When a lender agrees to forgive some or all of a strapped consumer's credit card or mortgage debt in order to recoup at least some of the money owed, the IRS taxes the forgiven amount as extra income.
So while an underwater homeowner may feel lucky to have a $100,000 mortgage forgiven, that good feeling quickly disappears when she finds out that it counts as taxable income. Worse, often that phantom income places the debtor in a higher tax bracket. Having dodged the first bullet, they step into a bear trap.
So the crux of the problem is that the debt relief reduces future obligations for people who are short on cash, but it comes with a bill that requires immediate payment (or another payment plan) with cash that doesn't exist. It's the sort of bad idea you might expect from folks who have never been in a financial bind -- like many of the folks in Congress who concocted it. But what Congress has done, Congress can undo.
The law, as it stands now, makes debt forgiveness tax exempt when related to a mortgage on a consumer's primary home that is valued at $2 million or less, or was used to buy, build or substantially improve a primary residence, the borrower can avoid the tax burden that normally comes with mortgage forgiveness.
The expiration of that exemption is the cliff we should be talking about.
"It's as if you're handing someone a life ring and then you cut the rope," observed Rep. Jim McDermott of Washington, author of a bill that would extend the tax provision.
In addition to treating homeowners to a gratuitous kick in the teeth, Congressional inaction on this tax provision would be a disaster. As economic momentum is kicking in, uncertainty regarding something as essential as homeownership will put a damper on consumer confidence.
Additionally, if the tax provision is allowed to expire, the market-friendly trend of banks approving short sales (nearly 340,000 of them in the year that ended in September), in which banks allow a property to be sold for less than the debt -- reducing the glut of foreclosed homes, stabilizing prices, and cutting lenders' losses -- will come to a screeching halt.
Failure to extend this provision could also scuttle the hard-won $25 billion mortgage foreclosure settlement so painstakingly negotiated by the federal government -- an agreement requiring banks to use the preponderance of the settlement money to help borrowers, with a minimum of $10 billion slated for principal reduction.
All of these measures will be savagely undercut if Congress doesn't find the moral courage to act on this extension.
The stakes are incredibly high. With almost three million mortgage loans in or near foreclosure, five million more borrowers suffering with high-rate loans that they have not refinanced, and nearly 12 million borrowers whose mortgage debt adds up to $600 billion more than the homes are worth, it is clear that mortgage relief is broken. It is just as clear that this is no time for Congress to make things even worse for homeowners through institutional lethargy and partisan foot-dragging.
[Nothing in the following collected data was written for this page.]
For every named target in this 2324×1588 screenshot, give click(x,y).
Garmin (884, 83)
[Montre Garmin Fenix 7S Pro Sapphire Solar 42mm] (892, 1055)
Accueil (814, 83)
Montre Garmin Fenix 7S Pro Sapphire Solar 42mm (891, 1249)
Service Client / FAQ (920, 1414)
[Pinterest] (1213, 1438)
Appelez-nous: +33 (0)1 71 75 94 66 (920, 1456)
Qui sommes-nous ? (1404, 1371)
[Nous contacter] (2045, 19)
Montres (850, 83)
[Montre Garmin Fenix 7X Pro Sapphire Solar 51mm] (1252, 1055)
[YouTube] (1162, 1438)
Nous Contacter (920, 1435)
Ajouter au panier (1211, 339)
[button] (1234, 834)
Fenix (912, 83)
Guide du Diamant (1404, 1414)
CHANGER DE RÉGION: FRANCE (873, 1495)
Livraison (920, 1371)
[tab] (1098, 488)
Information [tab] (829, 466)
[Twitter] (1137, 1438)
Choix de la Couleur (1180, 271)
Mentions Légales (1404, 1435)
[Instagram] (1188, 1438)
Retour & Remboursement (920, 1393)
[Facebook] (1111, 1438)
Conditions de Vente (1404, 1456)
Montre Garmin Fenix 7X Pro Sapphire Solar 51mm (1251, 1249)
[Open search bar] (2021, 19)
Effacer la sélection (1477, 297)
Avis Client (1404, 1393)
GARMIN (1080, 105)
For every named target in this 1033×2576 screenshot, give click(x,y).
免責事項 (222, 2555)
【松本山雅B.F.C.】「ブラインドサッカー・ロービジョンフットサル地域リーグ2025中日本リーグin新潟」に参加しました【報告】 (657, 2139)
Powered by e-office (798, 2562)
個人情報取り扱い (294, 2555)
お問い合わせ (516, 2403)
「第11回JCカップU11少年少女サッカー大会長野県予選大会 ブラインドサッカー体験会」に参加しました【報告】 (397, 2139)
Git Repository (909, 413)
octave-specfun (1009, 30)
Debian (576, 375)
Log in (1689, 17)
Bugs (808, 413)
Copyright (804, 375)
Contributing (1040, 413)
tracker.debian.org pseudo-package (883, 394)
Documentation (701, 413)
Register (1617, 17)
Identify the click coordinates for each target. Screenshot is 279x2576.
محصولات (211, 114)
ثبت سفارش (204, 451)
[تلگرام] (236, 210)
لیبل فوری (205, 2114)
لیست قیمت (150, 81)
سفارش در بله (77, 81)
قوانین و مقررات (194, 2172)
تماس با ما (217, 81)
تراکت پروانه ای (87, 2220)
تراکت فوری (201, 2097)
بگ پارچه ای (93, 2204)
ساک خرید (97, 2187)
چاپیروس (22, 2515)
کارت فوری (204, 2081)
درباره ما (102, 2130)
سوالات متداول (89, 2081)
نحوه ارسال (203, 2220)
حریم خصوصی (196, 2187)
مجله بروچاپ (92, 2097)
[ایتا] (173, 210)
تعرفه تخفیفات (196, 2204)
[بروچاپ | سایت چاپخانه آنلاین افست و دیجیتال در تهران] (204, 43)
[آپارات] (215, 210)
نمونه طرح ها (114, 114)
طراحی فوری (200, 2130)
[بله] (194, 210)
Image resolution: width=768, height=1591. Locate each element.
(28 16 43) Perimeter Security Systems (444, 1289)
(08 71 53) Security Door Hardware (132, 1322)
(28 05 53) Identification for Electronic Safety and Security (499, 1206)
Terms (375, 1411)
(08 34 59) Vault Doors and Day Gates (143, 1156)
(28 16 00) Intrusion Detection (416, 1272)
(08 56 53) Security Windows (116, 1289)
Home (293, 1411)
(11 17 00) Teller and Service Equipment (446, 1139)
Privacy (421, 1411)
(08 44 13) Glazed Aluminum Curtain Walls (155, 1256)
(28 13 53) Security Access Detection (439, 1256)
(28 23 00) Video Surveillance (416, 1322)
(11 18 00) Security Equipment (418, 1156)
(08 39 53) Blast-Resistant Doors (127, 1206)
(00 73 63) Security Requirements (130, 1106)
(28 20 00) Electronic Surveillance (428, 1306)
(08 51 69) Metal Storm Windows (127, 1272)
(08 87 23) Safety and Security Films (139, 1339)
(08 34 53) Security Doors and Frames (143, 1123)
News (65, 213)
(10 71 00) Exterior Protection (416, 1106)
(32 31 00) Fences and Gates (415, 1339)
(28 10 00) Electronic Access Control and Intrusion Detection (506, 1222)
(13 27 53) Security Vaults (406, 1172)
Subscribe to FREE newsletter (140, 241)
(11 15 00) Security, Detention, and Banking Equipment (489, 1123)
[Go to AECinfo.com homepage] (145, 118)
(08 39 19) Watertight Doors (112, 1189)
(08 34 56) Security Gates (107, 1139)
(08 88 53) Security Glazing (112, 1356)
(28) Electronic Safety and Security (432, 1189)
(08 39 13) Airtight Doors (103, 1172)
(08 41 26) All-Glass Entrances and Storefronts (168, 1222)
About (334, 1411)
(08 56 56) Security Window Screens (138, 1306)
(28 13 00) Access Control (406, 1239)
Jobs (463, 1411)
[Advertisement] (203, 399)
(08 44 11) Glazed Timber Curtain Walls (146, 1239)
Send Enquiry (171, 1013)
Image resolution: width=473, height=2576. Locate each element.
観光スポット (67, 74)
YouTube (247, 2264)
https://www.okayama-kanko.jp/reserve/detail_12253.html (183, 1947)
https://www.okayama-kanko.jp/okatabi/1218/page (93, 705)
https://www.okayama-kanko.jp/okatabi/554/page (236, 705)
The New York Times, in a powerful editorial published Saturday, said, "The question now is whether Mr. Obama will use his second term to get mortgage relief right and, in the process, put the economy on a firm footing." The same question applies to Congress -- and one excellent way for Congress to demonstrate its resolve would be to put aside the punting, name-calling, and stalling and extend the Mortgage Forgiveness Debt Relief Act.
Another, as the Times notes, would be to revise Senate rules to enable rapid confirmation of a new director for the agency overseeing Fannie Mae and Freddie Mac -- one who will not oppose efforts to reduce principal balances on underwater loans, as acting director Edward DeMarco has unwisely done. A third would be to pass two bills introduced by Senators Merkeley, Boxer and Menendez to expand refinancing and principal reductions.
In a word, it's time for Congress to put aside childish things, learn the lessons of the last election, and take seriously the problems of the American people. American homeowners are still wobbling on the edge of a cliff. Our political leaders have one month to pull them -- and the U.S. economy -- back from the brink. While the fiscal cliff gets all the attention, the mortgage cliff is just as steep, and just as perilous. If American consumers take another big fall, our leaders are almost certainly not far behind.